GPT-5: Key characteristics, pricing and system card
System cards, benchmarks, and transparency
- “System card” is seen by some as marketing jargon akin to a product sheet; others note labs use it for safety/eval reporting but with fewer training details than early “model cards.”
- Commenters complain about missing fundamentals (e.g. parameter counts, full benchmark tables) and say that without them it’s hard to reason about scaling, limits, and what actually improved.
- Some criticize the writeup as largely restating OpenAI PR, with no independent benchmarks yet.
Safety, fairness, and METR autonomy evals
- OpenAI’s fairness section (e.g. relying heavily on BBQ) is viewed as thin for a model used in hiring, education, and business.
- People note that industries mostly do not build their own evals; AI labs and open‑source devs dominate that space.
- The METR report (≈2h15m task length at 50% success) is debated: some say it’s in the scary regime for “AI 2027” forecasts; others note it was slightly below prediction markets’ median expectations.
- Several doubt that task-duration curves are a robust metric for autonomy or danger.
Training data, knowledge cutoff, and copyright
- The September 2024 cutoff (earlier than some competitors) prompts speculation: is it due to processing/filtering time, copyright sensitivity, or concern about AI‑generated web data polluting training?
- There’s extended debate over OpenAI’s claim not to train on paid API data, with some trusting legal/enterprise pressure and others assuming they’ll secretly use it, given their stance on web‑scraped copyrighted content.
Pricing, competition, and product lineup
- GPT‑5 is described as “Opus‑class at a fraction of the cost”; aggressive pricing is read as a response to tough competition (especially in the API market) rather than a sign of a moat.
- Some suspect below‑cost pricing; others think distillation and architectural efficiency just made inference cheap.
- New lineup: three sizes (regular/mini/nano) each with four reasoning levels (minimal/low/medium/high).
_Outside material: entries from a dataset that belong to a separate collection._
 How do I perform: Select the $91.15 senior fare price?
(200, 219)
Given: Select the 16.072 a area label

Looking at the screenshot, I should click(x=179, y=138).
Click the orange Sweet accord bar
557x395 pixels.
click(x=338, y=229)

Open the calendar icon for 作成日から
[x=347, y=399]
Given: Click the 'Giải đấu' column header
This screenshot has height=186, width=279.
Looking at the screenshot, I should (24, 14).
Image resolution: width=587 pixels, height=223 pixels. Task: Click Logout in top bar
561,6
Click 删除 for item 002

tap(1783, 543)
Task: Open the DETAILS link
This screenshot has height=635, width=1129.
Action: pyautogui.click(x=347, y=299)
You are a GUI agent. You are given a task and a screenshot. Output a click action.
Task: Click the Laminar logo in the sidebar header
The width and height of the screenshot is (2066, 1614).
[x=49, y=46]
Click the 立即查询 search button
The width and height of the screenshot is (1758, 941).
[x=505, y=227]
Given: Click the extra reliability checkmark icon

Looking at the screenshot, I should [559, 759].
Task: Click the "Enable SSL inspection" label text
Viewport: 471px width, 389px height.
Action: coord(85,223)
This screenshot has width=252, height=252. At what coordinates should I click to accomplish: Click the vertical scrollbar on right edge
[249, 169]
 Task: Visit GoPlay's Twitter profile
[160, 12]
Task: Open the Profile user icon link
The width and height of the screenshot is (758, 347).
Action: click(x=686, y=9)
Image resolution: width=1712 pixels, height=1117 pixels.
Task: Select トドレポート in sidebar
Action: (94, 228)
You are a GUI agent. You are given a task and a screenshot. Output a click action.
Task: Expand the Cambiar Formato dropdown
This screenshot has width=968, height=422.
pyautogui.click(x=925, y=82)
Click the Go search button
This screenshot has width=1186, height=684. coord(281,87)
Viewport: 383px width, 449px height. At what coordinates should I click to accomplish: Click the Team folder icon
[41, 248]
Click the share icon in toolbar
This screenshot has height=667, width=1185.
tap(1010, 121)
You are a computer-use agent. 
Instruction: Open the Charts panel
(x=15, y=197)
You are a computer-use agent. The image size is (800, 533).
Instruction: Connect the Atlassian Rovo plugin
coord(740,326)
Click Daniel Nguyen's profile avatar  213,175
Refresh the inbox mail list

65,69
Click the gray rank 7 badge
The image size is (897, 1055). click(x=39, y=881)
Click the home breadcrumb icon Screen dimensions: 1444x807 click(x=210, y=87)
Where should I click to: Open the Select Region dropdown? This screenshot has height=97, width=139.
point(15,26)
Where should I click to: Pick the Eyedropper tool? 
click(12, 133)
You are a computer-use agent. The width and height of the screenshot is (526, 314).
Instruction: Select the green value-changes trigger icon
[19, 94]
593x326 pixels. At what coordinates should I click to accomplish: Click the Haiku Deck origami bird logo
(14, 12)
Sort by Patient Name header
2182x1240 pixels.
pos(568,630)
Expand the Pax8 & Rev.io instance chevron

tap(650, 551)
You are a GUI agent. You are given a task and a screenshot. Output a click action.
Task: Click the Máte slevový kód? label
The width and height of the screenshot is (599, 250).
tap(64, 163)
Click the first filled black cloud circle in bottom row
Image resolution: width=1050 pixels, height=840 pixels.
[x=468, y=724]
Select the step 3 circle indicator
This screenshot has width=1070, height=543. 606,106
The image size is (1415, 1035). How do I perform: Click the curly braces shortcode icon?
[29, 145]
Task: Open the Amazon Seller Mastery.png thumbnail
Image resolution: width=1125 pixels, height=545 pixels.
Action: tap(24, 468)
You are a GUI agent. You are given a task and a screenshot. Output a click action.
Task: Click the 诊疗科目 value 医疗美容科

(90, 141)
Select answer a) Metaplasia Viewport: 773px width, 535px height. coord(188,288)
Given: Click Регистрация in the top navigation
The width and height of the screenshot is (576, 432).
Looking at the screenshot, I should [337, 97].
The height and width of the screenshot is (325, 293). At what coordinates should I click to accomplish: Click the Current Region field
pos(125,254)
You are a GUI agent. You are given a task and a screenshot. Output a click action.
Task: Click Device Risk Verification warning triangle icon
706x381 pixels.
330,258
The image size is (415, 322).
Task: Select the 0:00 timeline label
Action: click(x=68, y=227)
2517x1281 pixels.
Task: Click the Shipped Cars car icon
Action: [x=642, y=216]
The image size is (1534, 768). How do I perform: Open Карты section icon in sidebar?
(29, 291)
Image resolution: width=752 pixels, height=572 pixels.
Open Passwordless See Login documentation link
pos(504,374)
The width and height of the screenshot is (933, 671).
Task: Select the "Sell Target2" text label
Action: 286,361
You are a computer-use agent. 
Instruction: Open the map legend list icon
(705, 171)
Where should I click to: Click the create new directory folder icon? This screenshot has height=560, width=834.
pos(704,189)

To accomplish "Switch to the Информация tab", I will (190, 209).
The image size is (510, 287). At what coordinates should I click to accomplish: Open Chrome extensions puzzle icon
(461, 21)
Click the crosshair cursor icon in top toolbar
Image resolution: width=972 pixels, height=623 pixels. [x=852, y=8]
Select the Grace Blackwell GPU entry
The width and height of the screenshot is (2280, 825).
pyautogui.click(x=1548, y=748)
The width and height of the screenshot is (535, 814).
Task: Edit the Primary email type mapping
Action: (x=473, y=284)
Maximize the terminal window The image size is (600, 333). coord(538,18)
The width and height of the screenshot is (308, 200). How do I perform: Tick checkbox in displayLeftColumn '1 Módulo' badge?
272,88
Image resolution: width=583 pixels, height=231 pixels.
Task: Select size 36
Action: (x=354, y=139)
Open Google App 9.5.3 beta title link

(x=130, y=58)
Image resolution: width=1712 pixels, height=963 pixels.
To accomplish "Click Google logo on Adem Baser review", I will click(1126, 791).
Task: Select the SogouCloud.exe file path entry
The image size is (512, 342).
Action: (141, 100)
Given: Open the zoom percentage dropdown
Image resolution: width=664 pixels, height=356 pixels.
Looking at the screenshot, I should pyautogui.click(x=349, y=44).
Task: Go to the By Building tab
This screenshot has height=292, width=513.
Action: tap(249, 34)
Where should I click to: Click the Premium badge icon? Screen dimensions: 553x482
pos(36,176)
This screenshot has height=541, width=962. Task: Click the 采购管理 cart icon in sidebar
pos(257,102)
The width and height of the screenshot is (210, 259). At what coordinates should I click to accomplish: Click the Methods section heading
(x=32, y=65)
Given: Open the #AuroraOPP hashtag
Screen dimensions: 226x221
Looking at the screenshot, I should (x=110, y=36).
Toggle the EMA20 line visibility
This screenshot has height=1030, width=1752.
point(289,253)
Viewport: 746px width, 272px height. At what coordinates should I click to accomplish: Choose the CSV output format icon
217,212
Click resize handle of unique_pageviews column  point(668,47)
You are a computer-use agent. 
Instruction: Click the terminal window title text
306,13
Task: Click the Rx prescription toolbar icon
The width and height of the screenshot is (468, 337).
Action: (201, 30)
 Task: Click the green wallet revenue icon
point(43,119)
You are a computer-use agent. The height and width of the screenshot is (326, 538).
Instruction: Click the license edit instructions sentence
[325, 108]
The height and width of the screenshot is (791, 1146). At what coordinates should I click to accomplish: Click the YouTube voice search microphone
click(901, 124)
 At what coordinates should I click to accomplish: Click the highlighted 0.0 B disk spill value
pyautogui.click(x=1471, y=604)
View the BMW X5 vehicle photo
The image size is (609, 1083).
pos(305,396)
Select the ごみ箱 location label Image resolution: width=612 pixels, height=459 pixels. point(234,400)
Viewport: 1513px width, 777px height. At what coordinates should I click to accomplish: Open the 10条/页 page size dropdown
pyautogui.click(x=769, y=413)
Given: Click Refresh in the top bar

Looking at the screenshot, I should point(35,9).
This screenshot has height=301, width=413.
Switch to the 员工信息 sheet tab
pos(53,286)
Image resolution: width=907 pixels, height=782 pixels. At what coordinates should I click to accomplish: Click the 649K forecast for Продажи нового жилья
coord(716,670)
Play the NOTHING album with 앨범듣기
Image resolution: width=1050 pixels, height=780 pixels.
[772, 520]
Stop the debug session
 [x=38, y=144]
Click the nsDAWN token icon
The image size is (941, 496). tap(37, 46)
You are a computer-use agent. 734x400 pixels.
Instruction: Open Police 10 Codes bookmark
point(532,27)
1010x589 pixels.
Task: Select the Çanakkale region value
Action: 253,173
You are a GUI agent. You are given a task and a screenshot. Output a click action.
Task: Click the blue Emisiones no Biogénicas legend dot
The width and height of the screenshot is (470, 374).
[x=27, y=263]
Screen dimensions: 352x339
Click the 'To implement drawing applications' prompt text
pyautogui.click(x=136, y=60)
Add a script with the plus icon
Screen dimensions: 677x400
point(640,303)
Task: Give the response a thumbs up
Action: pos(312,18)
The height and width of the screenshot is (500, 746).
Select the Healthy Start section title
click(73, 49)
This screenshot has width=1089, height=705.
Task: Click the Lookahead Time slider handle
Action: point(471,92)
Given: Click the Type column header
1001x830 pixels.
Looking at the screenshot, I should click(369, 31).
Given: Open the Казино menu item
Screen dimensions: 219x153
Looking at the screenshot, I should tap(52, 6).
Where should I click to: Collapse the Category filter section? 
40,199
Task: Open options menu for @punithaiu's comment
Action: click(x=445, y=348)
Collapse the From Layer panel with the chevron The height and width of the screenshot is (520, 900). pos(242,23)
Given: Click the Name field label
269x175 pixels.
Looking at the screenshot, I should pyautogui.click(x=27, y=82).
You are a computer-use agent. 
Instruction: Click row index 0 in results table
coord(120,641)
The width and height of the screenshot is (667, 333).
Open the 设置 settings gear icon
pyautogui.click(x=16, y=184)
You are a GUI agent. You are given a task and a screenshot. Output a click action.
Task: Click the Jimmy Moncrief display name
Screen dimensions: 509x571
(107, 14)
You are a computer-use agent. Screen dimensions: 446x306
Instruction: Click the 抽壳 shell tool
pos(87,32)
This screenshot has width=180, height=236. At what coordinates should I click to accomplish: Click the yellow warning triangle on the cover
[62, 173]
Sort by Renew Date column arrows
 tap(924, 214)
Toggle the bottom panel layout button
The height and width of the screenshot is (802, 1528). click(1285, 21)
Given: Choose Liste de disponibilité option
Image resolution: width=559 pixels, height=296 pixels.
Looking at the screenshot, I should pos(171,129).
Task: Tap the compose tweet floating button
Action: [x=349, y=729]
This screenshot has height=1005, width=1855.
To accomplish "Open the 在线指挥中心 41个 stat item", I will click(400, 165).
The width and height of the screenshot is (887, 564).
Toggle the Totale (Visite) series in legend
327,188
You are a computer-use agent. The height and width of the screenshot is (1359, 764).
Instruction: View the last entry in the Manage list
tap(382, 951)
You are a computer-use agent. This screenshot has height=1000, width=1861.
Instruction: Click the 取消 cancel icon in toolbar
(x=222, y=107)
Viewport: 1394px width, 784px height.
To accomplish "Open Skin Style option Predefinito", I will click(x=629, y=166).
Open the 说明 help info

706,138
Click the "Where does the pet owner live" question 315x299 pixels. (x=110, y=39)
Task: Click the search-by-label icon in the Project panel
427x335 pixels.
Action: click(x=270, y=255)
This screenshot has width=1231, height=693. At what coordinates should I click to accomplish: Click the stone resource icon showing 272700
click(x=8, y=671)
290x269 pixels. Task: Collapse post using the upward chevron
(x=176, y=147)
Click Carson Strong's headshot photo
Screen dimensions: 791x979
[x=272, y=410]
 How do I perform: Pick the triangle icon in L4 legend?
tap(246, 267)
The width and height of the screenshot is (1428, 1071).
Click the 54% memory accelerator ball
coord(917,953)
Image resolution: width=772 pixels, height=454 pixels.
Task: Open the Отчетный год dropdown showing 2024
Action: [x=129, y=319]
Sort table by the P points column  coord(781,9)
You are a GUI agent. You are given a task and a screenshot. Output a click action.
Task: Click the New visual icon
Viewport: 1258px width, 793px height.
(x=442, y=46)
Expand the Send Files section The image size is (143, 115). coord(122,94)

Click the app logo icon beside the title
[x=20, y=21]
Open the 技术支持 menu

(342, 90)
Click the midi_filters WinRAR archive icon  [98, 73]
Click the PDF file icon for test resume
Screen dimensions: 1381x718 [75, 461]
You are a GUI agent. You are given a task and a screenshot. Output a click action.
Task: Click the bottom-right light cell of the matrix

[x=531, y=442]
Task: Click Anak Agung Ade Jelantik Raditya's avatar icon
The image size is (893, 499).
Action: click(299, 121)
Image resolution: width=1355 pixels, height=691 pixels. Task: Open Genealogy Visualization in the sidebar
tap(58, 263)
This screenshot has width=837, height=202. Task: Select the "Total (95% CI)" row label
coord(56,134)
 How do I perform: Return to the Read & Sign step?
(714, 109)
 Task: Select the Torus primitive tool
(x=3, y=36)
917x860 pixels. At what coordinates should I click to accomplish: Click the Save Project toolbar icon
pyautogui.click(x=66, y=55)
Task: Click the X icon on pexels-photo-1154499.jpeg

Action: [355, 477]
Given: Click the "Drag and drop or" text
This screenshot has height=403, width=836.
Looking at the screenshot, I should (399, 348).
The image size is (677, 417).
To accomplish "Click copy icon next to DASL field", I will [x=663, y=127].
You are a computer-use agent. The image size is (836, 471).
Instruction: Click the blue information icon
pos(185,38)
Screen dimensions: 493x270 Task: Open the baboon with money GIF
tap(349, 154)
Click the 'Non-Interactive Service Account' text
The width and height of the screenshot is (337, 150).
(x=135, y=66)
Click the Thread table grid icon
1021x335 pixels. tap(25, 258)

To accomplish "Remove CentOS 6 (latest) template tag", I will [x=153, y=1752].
Some find this more structured; others see choice overload and worry about constant “tune the model vs tune the prompt” dilemmas.
- ChatGPT uses an internal router to choose models/reasoning levels; the API exposes raw knobs so devs must benchmark and decide themselves.
Reasoning modes, sampling controls, and tools
- Reasoning effort is framed as “test‑time scaling”: more compute per query instead of larger weights. Users report big behavioral differences between low/medium/high.
- Removal of temperature/top‑p controls for reasoning models frustrates some, who rely on low‑variance settings. One commenter claims flexible samplers complicate safety/alignment.
- Others note that for many use cases, you can just default to “largest model + highest reasoning” when cost isn’t critical.
Reliability, hallucinations, and sycophancy
- OpenAI claims reduced hallucinations and sycophancy; several users say GPT‑5 feels more direct and less flattering than prior models, and more willing to “just do the task.”
- However, many report frequent factual and logical errors in everyday use (code, proofreading, JSON, dashboards), including during OpenAI’s own demos.
- Long subthread argues over what counts as a “hallucination” vs a “dumb mistake”; some reserve the term for fabricated external facts, others for any confidently wrong output. Consensus: whatever the label, users must still double‑check important answers.
- Models often crumble or over‑accommodate when told “you’re wrong,” though there are hints that newer safety training rewards them for politely holding their ground in some cases.
Capabilities, AGI prospects, and scaling debates
- Some are underwhelmed: given years of GPT‑5 hype, this feels like a strong but incremental upgrade, not a “world‑shattering” leap.
- Others argue that, compared to GPT‑4 two years ago, the cumulative progress (reasoning models, tool use, multimodal) is enormous; incremental steps are preferable to “fast takeoff.”
- There is extensive debate over whether LLMs can ever reach AGI:
- Skeptics emphasize static weights, lack of persistent self‑modification, limited context windows, and inability to truly learn from ongoing experience.
- Defenders say external memory, tools, and continual fine‑tuning could compensate, and that architecture alone doesn’t rule out AGI.
- Several see “pure scaling maximalism” giving way to a focus on routing, specialized submodels, workflows, and tool ecosystems—interpreted either as healthy maturation or as signs of diminishing returns from just more data/compute.
Developer experience: coding, tools, and informal evals
- Coding reviews are mixed: some users say GPT‑5 instantly enabled more advanced analysis and pipelines; others find it worse than earlier models or still too unreliable without strong tests and agentic loops.
- Tool‑calling behavior seems more aggressive and sophisticated (e.g., fanning out multiple tools to gather context), with the cheap token pricing making that more acceptable.
- There’s continued fascination with the “pelican on a bicycle in SVG” test: GPT‑5 still struggles, which many treat as a tangible, human‑legible gauge of progress and a reminder that evals can be gamed or overfit.